Records to use:
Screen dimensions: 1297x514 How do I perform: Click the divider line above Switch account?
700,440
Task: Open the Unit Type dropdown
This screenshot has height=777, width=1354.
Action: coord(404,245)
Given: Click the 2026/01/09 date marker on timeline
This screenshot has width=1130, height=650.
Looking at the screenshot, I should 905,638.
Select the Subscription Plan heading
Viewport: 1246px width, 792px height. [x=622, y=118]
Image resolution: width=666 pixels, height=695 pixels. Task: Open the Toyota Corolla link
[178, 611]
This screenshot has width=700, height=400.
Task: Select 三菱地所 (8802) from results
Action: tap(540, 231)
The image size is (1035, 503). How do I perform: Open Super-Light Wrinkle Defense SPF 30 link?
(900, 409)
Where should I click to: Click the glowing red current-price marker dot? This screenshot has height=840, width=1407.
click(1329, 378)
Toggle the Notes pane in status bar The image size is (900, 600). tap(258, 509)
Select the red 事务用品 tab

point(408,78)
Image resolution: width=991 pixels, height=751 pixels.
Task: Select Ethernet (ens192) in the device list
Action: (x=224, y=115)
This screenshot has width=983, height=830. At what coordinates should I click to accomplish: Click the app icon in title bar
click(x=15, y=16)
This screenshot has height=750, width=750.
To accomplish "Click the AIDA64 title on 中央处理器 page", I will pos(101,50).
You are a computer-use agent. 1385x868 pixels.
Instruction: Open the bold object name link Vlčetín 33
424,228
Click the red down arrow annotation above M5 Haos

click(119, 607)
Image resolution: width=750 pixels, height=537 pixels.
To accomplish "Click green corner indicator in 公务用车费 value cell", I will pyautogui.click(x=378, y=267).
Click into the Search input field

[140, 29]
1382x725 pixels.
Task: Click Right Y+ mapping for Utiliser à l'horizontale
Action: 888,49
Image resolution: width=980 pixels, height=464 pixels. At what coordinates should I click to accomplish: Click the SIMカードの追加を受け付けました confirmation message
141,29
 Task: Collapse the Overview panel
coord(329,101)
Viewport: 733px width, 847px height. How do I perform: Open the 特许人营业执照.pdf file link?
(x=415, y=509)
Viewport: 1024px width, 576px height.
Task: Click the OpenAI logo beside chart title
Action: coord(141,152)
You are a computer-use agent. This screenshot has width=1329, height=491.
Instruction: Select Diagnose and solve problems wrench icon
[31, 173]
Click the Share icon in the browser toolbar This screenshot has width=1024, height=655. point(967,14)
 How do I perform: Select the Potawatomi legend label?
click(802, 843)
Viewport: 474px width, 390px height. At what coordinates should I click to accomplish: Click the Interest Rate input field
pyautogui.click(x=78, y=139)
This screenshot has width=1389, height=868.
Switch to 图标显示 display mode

Work instruction:
Leaving out every line before the one with "This screenshot has width=1389, height=868.", print the rest of the listing above exactly, through its final line.

Response area:
This screenshot has width=1389, height=868.
Switch to 图标显示 display mode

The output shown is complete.